---------- TEXT EXCERPT ----------

A new draft posted at
http://tools.ietf.org/html/draft-davis-t-langtag-ext-01

Martin, we tried to address your concerns; please take a look and let us
know what you think.

Mark
*— Il meglio è l’inimico del bene —*


On Tue, Jun 21, 2011 at 09:00, Mark Davis ☕ <mark@macchiato.com> wrote:

> Those are good issues; thanks for raising them and starting the discussion.
> Comments below.
>
> ------------------------------
> Mark
> *— Il meglio è l’inimico del bene —*
>
>
>
> On Mon, Jun 20, 2011 at 23:39, "Martin J. Dürst" <duerst@it.aoyama.ac.jp>wrote;wrote:
>
>> Hello Mark, others,
>>
>> Overall comment:
>> The idea to reuse language tags to indicate transliteration/transcription
>> source, and to add some additional tags to distinguish methods seems to be
>> reasonable and sound.

----------

#### [REQUIRED ACTIONS]
a) At what address was the new draft posted, according to the email thread?
b) Retype a passage of the email thread with no changes, starting at the words "A new draft" and stopping after "starting the discussion.".

---------- INFORMATION SUPPLIED ----------

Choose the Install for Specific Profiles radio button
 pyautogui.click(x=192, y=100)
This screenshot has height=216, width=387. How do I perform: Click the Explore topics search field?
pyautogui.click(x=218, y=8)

----------

#### [WRITTEN RESPONSES]
a) http://tools.ietf.org/html/draft-davis-t-langtag-ext-01

b)
A new draft posted at
http://tools.ietf.org/html/draft-davis-t-langtag-ext-01

Martin, we tried to address your concerns; please take a look and let us
know what you think.

Mark
*— Il meglio è l’inimico del bene —*


On Tue, Jun 21, 2011 at 09:00, Mark Davis ☕ <mark@macchiato.com> wrote:

> Those are good issues; thanks for raising them and starting the discussion.